Data:
------------------------------

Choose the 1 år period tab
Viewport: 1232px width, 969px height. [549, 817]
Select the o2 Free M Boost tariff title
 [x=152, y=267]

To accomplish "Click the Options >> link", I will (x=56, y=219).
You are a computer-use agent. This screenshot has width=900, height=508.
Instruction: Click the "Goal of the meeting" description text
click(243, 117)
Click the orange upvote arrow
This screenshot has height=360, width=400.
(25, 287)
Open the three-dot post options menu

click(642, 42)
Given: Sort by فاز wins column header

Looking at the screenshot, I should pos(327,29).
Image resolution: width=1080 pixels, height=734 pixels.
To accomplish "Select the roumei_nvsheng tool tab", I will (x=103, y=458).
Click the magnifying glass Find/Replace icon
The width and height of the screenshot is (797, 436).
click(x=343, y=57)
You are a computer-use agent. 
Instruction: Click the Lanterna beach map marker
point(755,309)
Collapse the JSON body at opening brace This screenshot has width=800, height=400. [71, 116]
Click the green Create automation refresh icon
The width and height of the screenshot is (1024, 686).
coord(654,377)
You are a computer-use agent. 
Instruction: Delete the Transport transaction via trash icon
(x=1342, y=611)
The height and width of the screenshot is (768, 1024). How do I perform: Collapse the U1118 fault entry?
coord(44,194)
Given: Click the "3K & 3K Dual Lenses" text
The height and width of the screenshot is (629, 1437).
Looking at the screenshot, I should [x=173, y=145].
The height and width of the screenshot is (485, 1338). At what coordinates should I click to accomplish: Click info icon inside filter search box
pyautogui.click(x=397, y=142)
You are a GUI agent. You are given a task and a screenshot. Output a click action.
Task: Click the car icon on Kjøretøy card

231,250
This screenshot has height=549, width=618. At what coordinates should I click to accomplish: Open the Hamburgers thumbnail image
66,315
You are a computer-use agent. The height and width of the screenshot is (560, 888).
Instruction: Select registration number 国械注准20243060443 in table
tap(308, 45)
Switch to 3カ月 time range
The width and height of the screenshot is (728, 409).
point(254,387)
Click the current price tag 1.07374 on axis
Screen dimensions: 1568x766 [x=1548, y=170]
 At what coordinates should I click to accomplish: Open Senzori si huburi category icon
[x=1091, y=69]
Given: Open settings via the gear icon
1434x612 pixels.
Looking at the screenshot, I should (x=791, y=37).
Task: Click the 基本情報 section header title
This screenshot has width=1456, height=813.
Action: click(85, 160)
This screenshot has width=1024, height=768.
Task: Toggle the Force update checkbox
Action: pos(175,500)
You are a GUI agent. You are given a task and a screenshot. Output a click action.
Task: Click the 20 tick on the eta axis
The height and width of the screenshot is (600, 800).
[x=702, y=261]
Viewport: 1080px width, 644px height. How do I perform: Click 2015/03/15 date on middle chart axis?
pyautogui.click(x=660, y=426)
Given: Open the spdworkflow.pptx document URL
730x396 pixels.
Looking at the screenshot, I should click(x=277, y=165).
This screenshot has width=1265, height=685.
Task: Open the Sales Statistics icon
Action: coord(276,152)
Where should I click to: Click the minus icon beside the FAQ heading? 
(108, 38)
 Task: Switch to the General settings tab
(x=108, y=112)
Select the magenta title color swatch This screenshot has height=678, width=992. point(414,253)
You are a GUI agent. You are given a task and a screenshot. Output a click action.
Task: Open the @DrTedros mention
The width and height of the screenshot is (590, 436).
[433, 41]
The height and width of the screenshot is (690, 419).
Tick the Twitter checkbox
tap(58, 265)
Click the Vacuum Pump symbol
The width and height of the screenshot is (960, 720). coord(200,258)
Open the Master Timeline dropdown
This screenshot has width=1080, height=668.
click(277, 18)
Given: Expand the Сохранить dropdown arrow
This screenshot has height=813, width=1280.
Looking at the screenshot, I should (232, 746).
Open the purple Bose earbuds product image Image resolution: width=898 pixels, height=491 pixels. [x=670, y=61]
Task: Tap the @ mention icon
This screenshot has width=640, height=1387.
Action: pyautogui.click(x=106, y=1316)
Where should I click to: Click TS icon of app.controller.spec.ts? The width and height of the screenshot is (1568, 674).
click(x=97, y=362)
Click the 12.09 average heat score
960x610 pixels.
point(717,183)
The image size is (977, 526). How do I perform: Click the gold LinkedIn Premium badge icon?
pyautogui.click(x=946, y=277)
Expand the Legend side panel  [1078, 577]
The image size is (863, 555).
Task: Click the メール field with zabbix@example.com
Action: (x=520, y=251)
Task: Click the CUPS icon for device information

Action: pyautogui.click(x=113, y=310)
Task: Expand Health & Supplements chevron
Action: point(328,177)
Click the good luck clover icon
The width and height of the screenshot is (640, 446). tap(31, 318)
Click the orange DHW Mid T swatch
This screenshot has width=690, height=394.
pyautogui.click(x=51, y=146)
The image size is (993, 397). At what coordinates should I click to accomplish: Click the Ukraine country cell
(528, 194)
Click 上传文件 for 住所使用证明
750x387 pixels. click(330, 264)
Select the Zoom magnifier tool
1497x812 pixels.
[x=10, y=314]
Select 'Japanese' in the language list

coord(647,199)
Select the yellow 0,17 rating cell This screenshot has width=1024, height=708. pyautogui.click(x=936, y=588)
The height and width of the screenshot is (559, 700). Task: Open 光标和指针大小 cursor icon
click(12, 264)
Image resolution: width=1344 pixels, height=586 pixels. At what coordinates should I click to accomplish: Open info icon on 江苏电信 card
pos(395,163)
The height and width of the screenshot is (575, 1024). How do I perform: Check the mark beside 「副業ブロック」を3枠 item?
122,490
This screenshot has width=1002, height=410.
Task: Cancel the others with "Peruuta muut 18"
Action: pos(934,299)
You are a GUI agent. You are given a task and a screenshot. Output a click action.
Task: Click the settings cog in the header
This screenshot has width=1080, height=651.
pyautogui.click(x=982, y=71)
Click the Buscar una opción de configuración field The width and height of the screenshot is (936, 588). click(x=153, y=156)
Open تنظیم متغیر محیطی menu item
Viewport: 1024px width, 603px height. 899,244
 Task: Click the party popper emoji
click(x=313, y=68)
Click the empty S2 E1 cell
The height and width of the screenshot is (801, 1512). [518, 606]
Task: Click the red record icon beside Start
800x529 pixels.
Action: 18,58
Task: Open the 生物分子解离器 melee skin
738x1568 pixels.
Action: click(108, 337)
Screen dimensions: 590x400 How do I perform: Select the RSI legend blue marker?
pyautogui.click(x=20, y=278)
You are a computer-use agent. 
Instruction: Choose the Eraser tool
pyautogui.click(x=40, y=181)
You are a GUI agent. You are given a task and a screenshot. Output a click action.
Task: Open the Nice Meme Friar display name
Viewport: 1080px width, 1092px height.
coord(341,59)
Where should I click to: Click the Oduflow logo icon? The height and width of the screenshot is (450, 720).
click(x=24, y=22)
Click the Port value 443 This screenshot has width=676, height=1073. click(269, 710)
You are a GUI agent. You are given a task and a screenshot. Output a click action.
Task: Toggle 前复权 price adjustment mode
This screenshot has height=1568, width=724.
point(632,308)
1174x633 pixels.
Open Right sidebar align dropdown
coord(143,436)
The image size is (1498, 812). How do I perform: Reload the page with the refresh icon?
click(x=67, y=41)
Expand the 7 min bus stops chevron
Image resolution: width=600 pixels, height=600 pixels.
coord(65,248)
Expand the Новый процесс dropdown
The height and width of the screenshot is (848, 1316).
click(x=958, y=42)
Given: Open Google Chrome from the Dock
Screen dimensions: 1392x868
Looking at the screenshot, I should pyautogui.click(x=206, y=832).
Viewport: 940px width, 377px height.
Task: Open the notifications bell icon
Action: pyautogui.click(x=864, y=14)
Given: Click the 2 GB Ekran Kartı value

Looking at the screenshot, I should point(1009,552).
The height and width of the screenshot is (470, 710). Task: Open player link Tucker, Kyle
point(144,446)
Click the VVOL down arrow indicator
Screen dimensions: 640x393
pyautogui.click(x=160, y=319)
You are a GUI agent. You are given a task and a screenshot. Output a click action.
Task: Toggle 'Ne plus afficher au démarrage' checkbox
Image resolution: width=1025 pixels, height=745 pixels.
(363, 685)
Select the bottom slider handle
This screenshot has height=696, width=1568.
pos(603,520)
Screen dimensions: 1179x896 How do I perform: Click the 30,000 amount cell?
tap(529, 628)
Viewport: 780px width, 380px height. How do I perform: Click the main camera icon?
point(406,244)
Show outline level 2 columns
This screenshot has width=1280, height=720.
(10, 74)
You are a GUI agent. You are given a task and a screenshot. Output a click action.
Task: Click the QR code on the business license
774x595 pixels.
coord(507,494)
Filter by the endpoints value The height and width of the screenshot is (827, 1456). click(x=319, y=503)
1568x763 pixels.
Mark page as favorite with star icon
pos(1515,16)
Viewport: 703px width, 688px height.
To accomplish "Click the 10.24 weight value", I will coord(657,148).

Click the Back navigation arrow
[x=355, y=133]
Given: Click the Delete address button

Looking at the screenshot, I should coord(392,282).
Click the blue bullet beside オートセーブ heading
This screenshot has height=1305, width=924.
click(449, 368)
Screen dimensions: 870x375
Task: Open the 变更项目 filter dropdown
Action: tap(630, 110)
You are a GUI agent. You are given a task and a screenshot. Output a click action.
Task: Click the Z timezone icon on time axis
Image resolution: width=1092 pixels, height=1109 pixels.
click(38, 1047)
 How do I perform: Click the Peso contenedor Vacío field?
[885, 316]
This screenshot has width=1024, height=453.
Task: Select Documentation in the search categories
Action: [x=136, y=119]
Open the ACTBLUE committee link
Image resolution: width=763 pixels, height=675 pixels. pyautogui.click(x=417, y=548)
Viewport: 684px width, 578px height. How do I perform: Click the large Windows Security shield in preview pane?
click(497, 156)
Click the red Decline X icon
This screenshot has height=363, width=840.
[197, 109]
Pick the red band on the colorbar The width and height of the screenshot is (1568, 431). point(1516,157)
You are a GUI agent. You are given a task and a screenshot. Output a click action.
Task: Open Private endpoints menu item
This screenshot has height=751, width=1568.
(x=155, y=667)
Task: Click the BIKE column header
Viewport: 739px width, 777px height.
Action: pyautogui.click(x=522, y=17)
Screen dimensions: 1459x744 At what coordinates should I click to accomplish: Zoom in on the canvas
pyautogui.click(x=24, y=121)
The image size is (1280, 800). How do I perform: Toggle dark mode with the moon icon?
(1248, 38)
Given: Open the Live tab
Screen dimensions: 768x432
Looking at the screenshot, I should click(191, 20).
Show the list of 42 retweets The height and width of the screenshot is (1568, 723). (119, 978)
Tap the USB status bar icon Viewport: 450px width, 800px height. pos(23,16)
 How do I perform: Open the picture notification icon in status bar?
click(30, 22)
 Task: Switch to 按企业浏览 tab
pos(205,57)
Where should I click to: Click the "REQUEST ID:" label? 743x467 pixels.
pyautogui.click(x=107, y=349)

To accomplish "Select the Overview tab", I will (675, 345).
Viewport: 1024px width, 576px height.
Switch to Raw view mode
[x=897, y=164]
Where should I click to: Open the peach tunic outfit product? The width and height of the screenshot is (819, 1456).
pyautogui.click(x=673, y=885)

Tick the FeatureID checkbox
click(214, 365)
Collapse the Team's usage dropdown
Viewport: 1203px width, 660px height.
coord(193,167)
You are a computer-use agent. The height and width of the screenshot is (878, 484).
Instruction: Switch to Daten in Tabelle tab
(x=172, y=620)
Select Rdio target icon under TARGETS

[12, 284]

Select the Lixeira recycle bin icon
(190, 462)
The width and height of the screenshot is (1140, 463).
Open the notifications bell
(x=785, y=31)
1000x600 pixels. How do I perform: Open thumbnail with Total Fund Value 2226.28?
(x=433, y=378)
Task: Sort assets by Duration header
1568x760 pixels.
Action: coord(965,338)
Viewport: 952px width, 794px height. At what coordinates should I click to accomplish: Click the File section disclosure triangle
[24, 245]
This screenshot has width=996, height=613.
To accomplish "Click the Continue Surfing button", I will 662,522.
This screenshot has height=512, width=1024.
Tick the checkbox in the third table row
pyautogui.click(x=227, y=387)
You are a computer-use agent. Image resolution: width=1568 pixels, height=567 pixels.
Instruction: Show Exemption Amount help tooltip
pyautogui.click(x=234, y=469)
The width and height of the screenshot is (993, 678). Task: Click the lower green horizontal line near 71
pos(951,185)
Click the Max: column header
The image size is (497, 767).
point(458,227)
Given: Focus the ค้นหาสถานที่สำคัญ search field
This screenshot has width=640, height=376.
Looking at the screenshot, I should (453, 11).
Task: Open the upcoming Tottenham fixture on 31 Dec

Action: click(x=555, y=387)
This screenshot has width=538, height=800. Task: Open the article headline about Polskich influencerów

------------------------------

Work to be completed: Give the number of lines in the records that contain the string "endpoints", and nothing besides.

Task response: 2